Peter Gabriel’s ‘Big Blue’ Musical Mashup

Weekend Edition Sunday, June 22, 2008 – In 1986, English musician Peter Gabriel opened the doors to his legendary Real World Studios in Wiltshire, England. Over the years, musicians from Bonnie Raitt and Deep Purple to Robert Plant and Nigel Kennedy have recorded at the former grain mill, surrounded by sheep farms 100 miles west of London.
But Real World has always been more than just a place for heavy hitters to lay down tracks and dash off rock mixes. Its mission has also been to provide a state-of-the-art space for musicians from around the world to meet and mingle, try out new sounds and bounce ideas off each other.

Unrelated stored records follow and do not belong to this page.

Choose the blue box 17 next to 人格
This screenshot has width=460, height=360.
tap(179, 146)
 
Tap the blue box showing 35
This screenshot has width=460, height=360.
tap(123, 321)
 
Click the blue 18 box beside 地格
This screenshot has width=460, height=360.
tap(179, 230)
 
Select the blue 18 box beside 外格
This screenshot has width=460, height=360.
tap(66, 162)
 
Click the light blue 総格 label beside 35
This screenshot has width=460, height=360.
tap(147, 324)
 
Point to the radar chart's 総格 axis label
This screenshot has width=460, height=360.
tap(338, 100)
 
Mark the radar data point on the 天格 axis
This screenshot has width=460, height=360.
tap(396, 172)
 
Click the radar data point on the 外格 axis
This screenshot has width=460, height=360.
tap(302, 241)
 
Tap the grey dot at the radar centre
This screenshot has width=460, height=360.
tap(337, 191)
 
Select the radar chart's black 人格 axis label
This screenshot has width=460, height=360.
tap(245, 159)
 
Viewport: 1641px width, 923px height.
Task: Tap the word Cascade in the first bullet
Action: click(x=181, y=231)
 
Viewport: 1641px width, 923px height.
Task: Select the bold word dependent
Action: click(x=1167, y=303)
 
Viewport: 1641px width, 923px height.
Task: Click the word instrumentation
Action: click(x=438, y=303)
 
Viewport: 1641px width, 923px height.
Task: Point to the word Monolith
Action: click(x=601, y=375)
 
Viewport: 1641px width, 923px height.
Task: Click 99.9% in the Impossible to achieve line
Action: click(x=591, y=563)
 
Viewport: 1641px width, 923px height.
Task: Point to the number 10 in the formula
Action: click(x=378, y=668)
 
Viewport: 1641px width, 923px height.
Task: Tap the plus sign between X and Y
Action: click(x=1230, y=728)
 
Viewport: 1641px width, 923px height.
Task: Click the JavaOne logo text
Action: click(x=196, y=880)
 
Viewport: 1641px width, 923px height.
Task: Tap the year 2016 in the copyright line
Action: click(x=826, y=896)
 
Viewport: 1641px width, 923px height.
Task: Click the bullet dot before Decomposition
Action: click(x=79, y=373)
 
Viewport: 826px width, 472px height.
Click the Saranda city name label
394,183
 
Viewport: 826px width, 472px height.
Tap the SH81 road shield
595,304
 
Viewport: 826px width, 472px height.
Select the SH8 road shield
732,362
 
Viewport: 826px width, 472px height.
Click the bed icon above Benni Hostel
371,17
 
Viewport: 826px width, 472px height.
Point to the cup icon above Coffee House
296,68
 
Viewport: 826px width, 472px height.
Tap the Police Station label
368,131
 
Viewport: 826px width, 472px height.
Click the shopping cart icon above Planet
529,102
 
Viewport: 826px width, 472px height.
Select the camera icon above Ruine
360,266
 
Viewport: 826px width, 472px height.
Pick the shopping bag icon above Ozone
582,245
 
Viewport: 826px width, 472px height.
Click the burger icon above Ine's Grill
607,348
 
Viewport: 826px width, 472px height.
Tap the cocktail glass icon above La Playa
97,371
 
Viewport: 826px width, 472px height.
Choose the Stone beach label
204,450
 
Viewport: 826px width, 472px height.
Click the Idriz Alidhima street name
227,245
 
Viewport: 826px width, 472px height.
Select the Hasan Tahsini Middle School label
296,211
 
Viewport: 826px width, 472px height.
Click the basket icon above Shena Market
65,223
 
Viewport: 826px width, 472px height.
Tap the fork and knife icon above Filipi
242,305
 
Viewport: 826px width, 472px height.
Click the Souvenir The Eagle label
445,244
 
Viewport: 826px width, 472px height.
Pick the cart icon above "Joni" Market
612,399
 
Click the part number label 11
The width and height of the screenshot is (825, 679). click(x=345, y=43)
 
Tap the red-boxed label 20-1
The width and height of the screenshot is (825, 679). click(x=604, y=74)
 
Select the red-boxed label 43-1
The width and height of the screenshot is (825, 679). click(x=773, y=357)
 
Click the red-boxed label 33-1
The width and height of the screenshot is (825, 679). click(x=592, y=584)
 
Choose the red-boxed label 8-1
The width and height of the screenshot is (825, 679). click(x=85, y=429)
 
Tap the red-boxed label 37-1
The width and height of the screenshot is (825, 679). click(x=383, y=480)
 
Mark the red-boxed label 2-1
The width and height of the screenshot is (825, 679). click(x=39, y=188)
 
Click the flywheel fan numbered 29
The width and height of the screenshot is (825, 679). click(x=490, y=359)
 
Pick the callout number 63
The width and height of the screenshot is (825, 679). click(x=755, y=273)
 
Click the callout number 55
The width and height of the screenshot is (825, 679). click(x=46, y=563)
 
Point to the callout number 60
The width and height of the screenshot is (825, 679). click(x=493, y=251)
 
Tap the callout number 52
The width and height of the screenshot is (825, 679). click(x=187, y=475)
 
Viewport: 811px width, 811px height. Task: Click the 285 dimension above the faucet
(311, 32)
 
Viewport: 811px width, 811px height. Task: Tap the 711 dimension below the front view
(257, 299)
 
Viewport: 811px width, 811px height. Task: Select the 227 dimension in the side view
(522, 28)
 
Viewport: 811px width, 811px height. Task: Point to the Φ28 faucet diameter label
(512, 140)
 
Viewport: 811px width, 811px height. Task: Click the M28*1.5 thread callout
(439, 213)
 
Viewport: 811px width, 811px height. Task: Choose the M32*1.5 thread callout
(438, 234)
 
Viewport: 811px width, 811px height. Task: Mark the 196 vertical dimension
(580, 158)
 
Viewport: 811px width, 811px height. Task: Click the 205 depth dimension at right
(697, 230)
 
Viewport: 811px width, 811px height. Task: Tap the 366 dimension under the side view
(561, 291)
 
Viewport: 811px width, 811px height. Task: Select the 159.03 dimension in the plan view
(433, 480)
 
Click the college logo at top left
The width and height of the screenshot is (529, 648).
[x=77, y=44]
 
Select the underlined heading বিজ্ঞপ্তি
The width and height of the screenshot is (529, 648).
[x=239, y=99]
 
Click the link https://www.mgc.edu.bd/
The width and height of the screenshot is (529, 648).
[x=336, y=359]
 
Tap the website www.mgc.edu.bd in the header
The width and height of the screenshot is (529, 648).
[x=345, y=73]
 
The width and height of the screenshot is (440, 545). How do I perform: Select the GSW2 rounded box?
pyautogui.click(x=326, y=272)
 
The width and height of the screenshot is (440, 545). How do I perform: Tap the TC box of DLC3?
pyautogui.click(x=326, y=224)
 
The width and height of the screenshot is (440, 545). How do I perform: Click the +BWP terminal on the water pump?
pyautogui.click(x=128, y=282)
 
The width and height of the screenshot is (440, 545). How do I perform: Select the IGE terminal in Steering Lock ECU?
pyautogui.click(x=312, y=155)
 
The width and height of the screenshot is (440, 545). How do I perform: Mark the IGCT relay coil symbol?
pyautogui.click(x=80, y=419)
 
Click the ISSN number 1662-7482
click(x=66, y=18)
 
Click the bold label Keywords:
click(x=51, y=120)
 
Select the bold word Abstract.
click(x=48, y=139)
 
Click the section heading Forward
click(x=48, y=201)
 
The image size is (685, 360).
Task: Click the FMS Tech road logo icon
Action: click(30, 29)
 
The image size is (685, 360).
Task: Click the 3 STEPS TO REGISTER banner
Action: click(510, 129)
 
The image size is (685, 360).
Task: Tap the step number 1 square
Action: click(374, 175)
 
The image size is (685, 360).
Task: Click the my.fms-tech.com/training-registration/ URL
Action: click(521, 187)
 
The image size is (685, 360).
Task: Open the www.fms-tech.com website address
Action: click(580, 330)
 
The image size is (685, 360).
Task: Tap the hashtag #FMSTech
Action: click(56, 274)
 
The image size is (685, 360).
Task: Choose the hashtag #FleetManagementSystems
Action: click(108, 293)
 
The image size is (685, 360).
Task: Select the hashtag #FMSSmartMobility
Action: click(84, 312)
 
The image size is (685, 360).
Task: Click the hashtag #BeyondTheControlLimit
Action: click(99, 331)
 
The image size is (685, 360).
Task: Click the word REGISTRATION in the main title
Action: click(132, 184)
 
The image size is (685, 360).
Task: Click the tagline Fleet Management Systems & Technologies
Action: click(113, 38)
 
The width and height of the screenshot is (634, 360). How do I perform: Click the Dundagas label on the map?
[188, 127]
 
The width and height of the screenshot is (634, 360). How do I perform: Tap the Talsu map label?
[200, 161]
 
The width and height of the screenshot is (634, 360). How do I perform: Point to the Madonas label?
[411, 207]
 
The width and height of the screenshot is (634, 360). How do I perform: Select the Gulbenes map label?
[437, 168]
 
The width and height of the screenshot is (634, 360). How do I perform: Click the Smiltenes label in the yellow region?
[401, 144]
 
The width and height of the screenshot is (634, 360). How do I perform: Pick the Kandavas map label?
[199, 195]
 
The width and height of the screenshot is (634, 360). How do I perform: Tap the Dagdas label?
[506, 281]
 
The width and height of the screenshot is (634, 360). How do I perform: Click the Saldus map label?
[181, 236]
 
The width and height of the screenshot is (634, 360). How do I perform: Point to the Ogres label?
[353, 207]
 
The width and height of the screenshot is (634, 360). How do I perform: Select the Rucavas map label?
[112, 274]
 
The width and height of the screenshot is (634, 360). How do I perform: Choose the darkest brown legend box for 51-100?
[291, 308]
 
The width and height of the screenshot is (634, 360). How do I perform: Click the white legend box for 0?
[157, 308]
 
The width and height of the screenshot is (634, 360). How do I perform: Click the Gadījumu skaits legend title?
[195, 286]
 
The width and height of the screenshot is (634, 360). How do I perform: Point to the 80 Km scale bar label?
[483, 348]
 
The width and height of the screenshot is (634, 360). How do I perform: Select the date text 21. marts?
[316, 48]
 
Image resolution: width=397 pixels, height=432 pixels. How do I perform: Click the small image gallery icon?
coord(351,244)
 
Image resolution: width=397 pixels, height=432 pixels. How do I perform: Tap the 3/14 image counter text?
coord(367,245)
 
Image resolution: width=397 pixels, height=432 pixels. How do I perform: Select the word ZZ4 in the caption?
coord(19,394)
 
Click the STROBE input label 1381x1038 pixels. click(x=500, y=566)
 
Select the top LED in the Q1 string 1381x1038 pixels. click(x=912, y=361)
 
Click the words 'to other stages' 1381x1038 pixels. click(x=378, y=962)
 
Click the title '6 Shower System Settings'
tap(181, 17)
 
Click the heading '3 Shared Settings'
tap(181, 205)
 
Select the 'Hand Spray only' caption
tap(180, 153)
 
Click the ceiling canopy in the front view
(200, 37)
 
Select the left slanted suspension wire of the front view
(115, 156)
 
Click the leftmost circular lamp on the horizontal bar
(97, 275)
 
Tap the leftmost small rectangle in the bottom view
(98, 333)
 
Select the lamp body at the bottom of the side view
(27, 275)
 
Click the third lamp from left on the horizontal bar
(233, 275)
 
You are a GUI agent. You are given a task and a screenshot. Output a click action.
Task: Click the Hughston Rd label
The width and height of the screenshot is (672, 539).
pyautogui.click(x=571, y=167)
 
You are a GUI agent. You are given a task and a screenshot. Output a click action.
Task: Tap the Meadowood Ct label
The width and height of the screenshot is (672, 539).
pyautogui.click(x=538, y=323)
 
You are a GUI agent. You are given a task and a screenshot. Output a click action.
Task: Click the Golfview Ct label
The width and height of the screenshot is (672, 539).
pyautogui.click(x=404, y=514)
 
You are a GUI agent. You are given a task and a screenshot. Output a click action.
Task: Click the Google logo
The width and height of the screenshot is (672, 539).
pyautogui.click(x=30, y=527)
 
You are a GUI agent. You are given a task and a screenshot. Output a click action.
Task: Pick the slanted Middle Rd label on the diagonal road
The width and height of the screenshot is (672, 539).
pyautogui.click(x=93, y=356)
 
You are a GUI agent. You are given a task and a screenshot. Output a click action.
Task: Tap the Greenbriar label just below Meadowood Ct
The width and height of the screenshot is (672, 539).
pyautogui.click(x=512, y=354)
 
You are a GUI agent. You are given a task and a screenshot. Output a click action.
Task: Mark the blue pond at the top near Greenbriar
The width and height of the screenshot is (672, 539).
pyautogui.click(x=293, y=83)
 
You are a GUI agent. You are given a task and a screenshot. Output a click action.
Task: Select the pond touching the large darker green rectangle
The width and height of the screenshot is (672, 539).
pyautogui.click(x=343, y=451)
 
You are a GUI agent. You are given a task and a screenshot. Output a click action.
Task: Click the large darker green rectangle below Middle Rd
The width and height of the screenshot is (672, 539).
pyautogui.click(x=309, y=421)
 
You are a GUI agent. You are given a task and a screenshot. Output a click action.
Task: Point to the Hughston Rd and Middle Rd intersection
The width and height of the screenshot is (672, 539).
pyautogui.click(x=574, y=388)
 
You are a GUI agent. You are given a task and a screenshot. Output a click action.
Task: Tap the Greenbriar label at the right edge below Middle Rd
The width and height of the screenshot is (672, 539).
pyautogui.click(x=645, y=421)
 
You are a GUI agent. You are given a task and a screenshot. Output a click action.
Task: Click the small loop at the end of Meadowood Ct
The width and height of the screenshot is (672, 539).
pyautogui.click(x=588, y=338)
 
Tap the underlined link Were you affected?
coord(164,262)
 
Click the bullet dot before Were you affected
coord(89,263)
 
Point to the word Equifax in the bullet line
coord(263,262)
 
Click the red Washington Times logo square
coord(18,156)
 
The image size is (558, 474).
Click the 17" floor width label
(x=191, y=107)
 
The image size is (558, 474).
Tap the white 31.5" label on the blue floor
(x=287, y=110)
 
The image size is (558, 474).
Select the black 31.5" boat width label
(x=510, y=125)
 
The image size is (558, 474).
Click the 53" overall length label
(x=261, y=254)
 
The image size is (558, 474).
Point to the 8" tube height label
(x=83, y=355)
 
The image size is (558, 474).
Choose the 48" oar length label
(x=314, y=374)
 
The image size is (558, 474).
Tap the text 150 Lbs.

The so-called “recording weeks” of the early ’90s were examples of just that — some 75 artists from 20 countries came to play.
“I think we were trying to get a number of records done, as well,” Gabriel says. “But I think the exciting thing for a lot of us was that there were musicians from all over the world — songwriters, poets, all thrown together — and all sorts of connections happened.”
In those heady days of musical experimentation, artists recorded in all nooks and crannies of the complex, and so many tapes piled up that they started to run out of room to store them. Almost two decades later, the tapes from the recording weeks are finally sorted. On Tuesday, the album Big Blue Ball comes out on Real World Records.
Many points of the globe are represented on Big Blue Ball. There’s Congolese singer Papa Wemba, Sinead O’Connor from Ireland, the Holmes Brothers’ American gospel, string players from Egypt, percussion from Japan and flute playing from China. Peter Gabriel acted as curator and sings on several tracks. He and co-producers Stephen Hague and Karl Wallinger spoke with Liane Hansen about the project.
“It was just like a musical health farm, really,” Wallinger says. “There wasn’t any considerations other than the sounds you heard in the room, which were always pretty extraordinary and played by people who had been mastering their instrument in whatever way for however many years. I think the collective musical years that had gone down amongst everybody there would have been well into the thousands.”